Top of Provided material
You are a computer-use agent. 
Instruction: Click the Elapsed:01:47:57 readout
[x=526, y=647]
Bottom of Provided material
Top of Provided material
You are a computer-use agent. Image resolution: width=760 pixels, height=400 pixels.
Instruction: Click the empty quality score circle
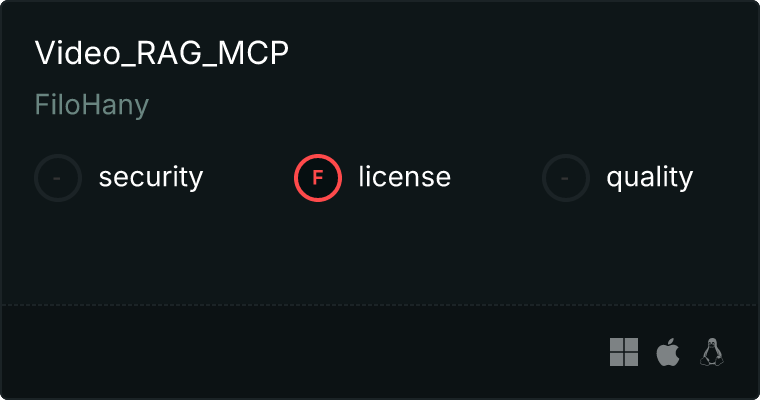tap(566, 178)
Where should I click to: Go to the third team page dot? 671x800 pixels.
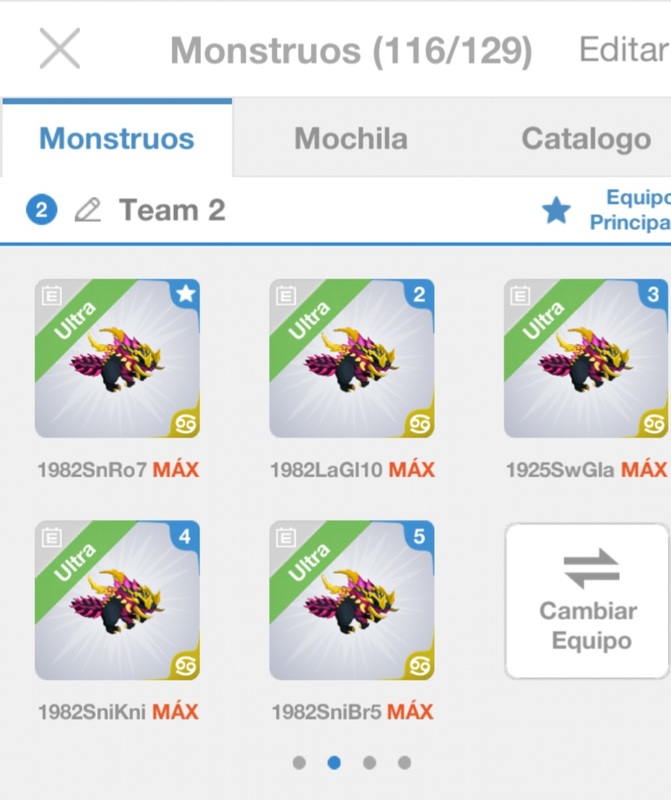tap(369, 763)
Bottom of Provided material
Top of Provided material
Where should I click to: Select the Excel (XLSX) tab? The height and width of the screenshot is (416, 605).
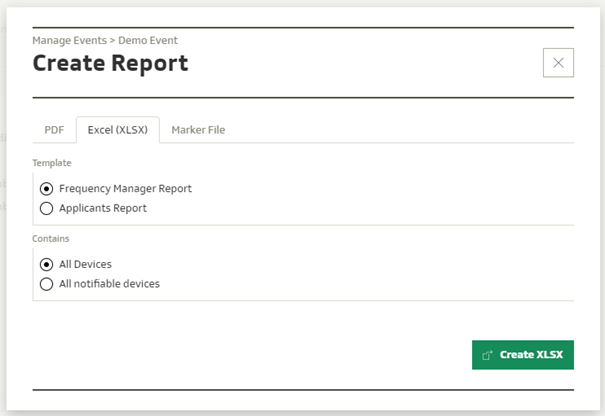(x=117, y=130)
Bottom of Provided material
What the task requires: Please show every line of the records that holds the word "agent".

Problem solution:
You are a computer-use agent. 
You are a computer-use agent. Image resolution: width=760 pixels, height=400 pixels.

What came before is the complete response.